随着装着换下来的床单被套和枕套的大布袋“咣当”一下掉落在大桶中,晨间护理落下了帷幕。我拉下口罩,长舒了一口气慢慢地从走廊尽头走回护士站。陈辰姑娘走路带风径直走向护士站,我一脸疑惑,玲莹从我后面拍了一下我的肩膀,“想什么呢,去测qd和bid的血压吧。”留下一个背影给我。我这才想起昨天小雨老师和我们讲过每天的职责,赶忙去看治疗本。
一个五十来岁的大叔,躺在病床上,看到我进来警觉地抬起脖子。我一边拿起电子血压计一边小声说测血压了。他没有任何回应,我以为他没听到,就想走近一点再对他说一次,谁知他忽然伸出右手,我停顿了两秒急忙地把血压计往他床头柜上一放,拿起袖带,没想到皮管缠在了一起不够长,我只好停下来整理,要不是有口罩,我真恨不得蹲下来假装系鞋带。这个大叔扫了我一眼,脸朝着隔壁床老伯伯,左手的食指对着我在空中上下点了几下,摇了摇头。
“啧,你看呐,血压计也不会用,哈哈。”语气中透着些许轻蔑。我默默地听着,加快了整理袖带的动作。
当我灰溜溜地从病房出来的时候,护士站聚集了科室医生护士,我睁大了眼睛,小雨老师冲我招招手示意我过去。

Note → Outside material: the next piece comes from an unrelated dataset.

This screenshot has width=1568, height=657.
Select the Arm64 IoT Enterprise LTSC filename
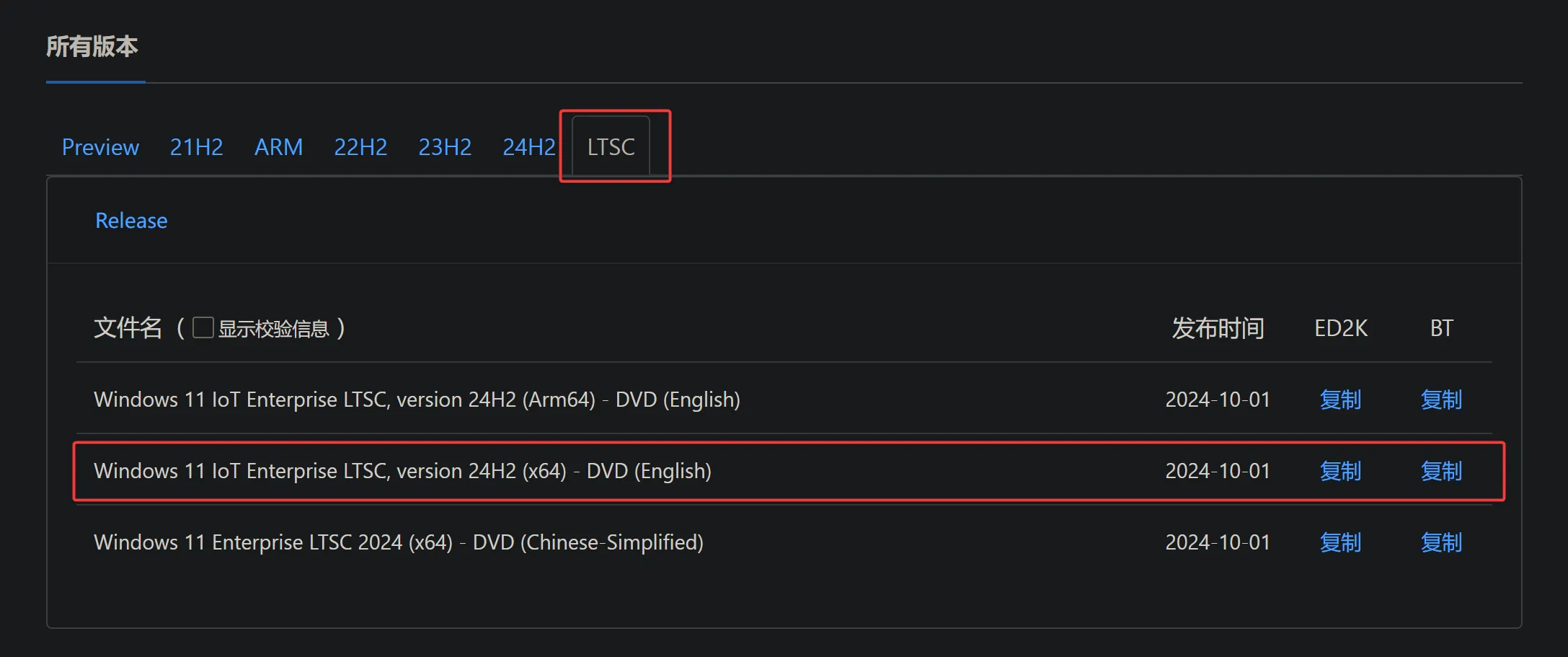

原来是在交班,后夜的老师交班的语速好快,小雨老师在一张纸上是不是写着什么,护士长依旧双手抱在胸前,我偷偷看了一圈,大家都好认真,我只知道是在交班,但是内容没怎么听清,可以说是片字未入耳。交班结束,玲莹才从病房测完血压回来,小雨老师说交班是每天的七点半不要忘了。我们俩点点头,我望了一眼玲莹指了指血压计意思我继续去测血压了。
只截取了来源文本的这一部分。